The knowledge of the effects of trauma on our brains and our behavior is being considered a root cause of many of our social ills today. We now know that even when a child does not remember a traumatic event, the trauma stays in their body and re-emerges as behavior problems. When trauma is triggered, behaviors that look like the child is being defiant to a teacher are not about the teacher at all. It is the child’s amygdala (emotional center) in the brain being triggered and creating a survival response that is an over-reaction to the current moment. This is so difficult for the teacher to understand when the bad behavior is happening in their classroom, especially when it is directed at them. I remember an incident when I was teaching in Brownsville, Texas when a student that had been labeled emotional behavioral disordered, came unglued when I told him to sit down and wait his turn. The words that came from his mouth as he approached me with long purposeful strides are not repeatable. His intentions as he approached never came to fruition because he was forcibly removed from my room by my assistant teacher before he reached me. But I think back to that incident and wonder about what happened in his brain to trigger his response. Was it the tone of my voice? Was it the words I used? Something triggered an overblown response that did not make sense at the time. And as the teacher, it was hard not to take his attack personally as he came toward me in anger. But now 30 years later, I have a new understanding about that moment in time. What would have happened if I had understood that I had triggered trauma in him? How would we have handled that incident in a way that could have made both of us feel safe, and helped us talk through what had happened so we could understand each other better?

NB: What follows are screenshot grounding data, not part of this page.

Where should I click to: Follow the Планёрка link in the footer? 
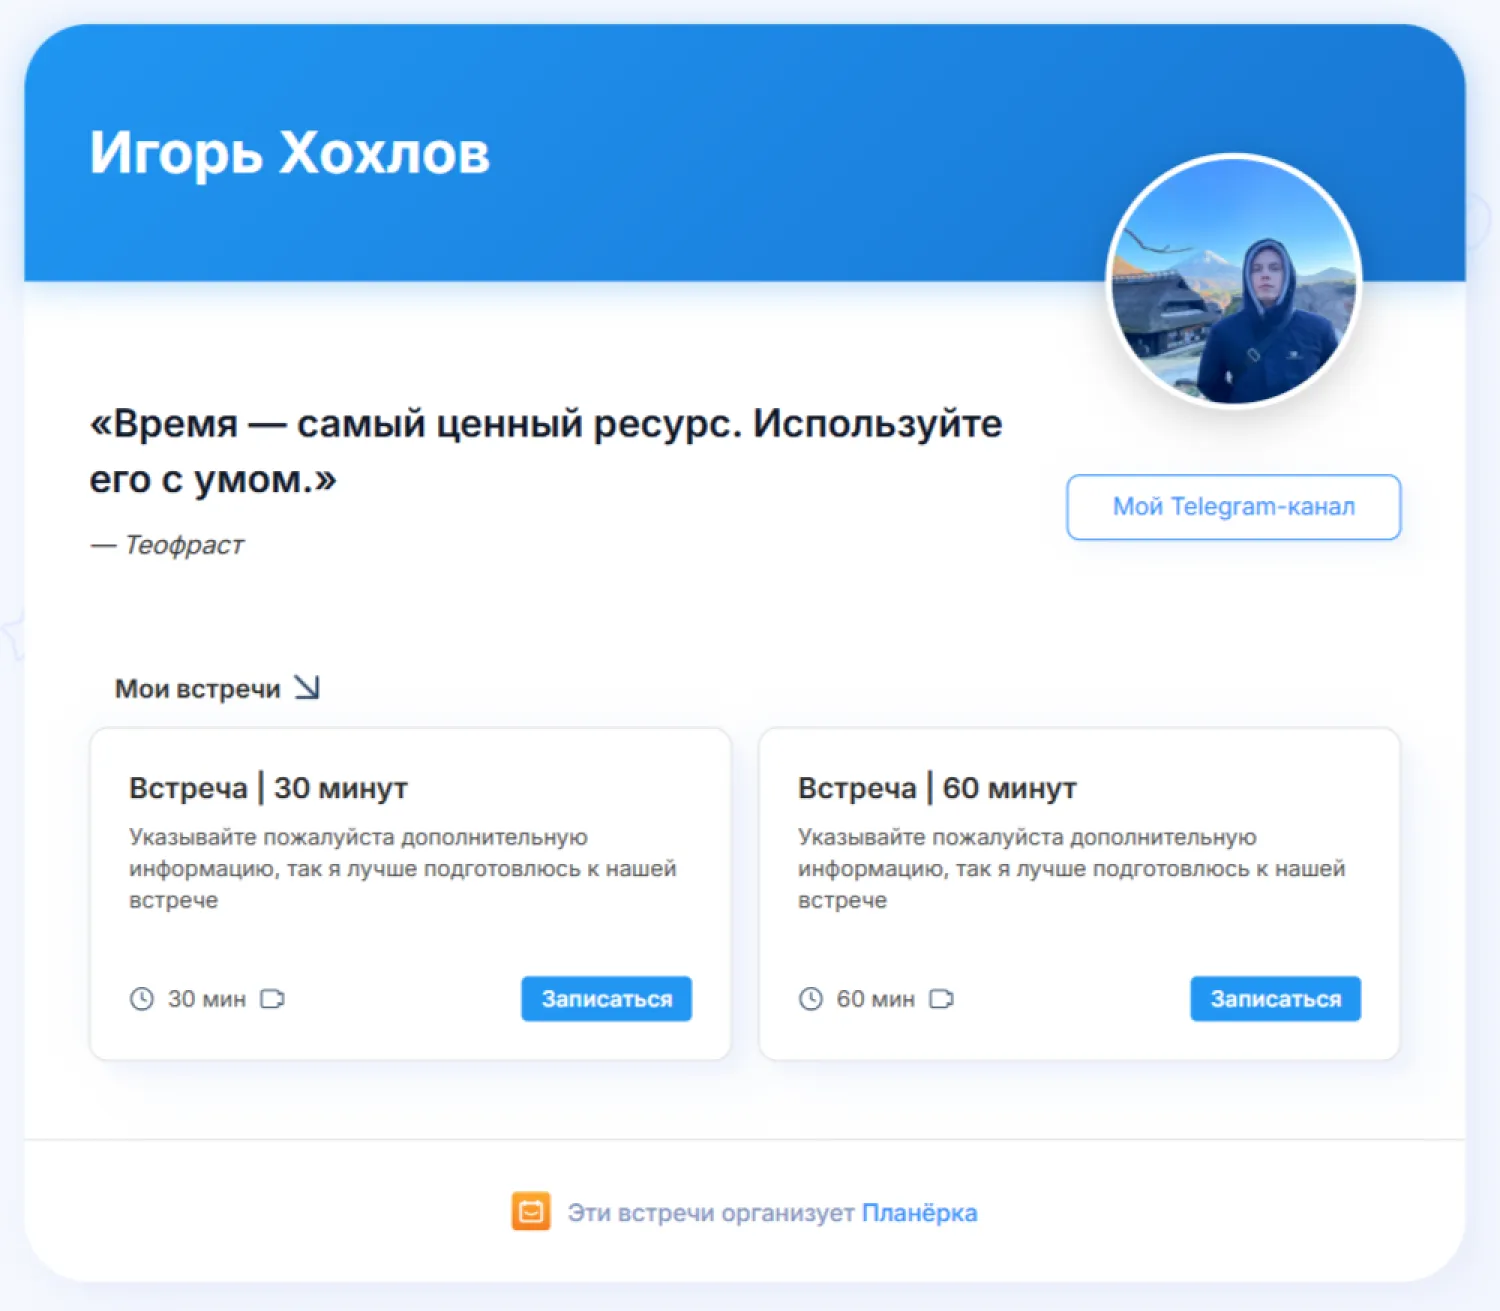point(919,1213)
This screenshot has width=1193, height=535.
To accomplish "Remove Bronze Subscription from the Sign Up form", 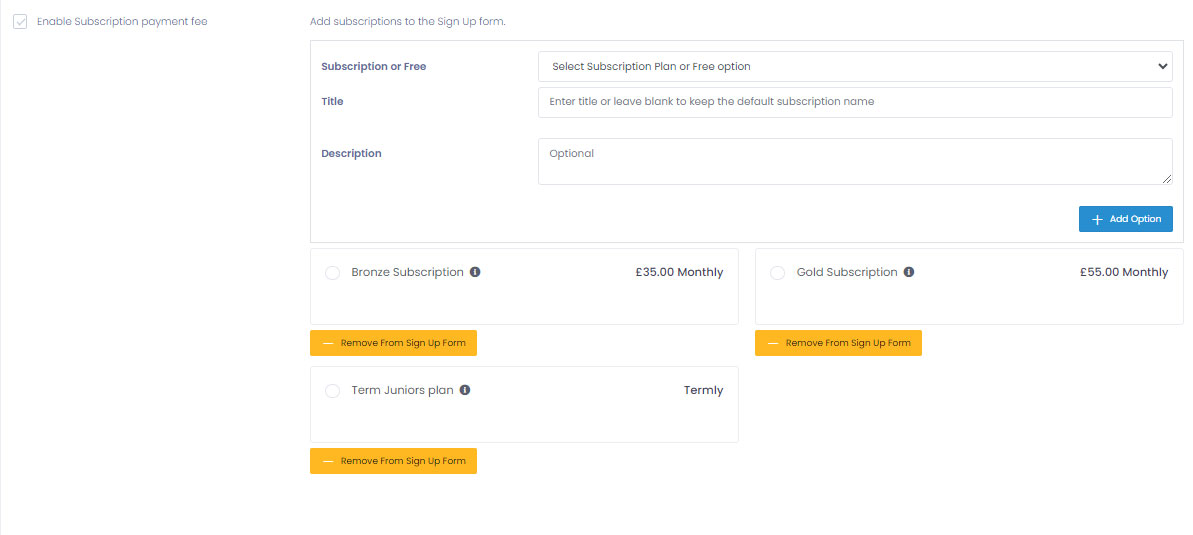I will tap(393, 343).
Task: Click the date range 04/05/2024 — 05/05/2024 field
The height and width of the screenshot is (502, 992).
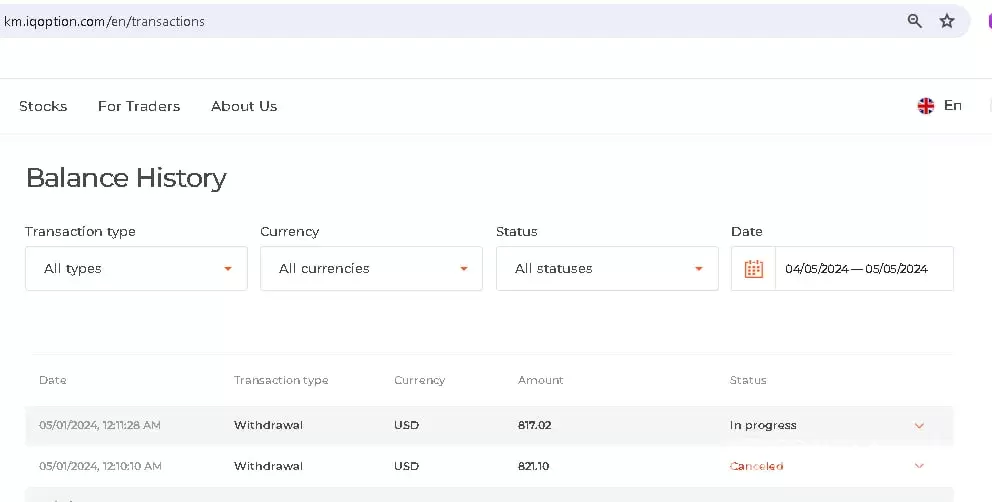Action: coord(856,269)
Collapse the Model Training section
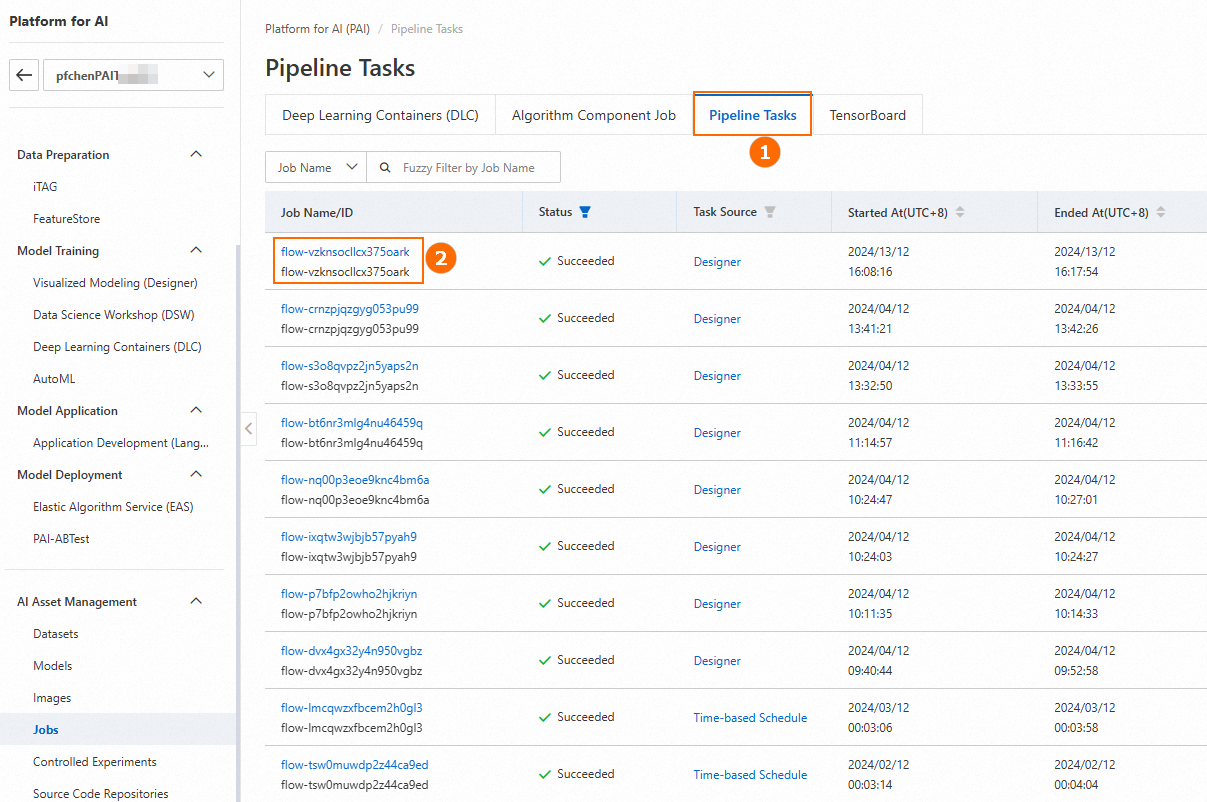The width and height of the screenshot is (1207, 802). pos(196,250)
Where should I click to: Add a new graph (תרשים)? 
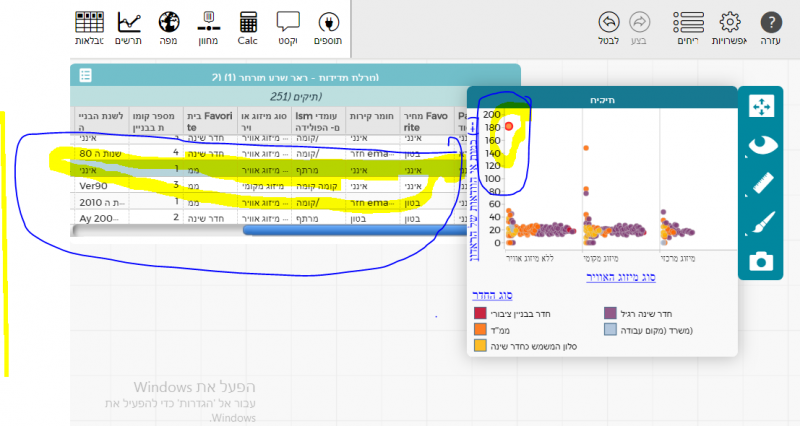tap(129, 27)
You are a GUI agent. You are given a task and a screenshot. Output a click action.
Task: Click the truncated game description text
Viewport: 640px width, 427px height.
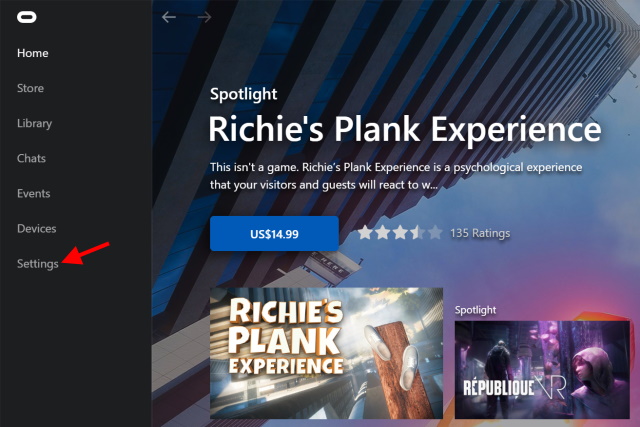tap(396, 176)

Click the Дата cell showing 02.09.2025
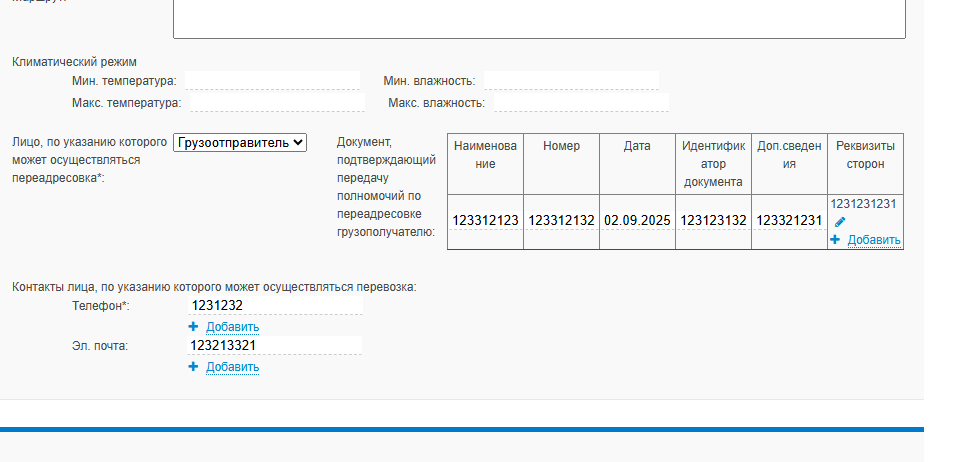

The complexity of this work lies in the individuals that are in the moment. What calms one person may not calm another. What are the skills and tools teachers and school personnel need to have in order to allow students to be heard and to have relationships based on mutual understanding as the priority? These are the new questions for us to consider. Trauma gets in the way of learning. In fact, I firmly believe that adverse childhood experiences and children’s need to hide them at school is a barrier to closing the achievement gap. Children that live in homes and/or neighborhoods where there is frequent violence will find it hard to concentrate on school work. It makes sense that if something has threatened a child’s feeling of safety, their brain is off-line for learning and now we know the amygdala does just that – takes over the brain functions so it is not available for paying attention and taking in new information. We are looking at how to fund in this area. We are watching to learn what works for students and teachers and hoping to support good programs. Programs that allow children to express their worries and find a caring school community that helps them with their challenges.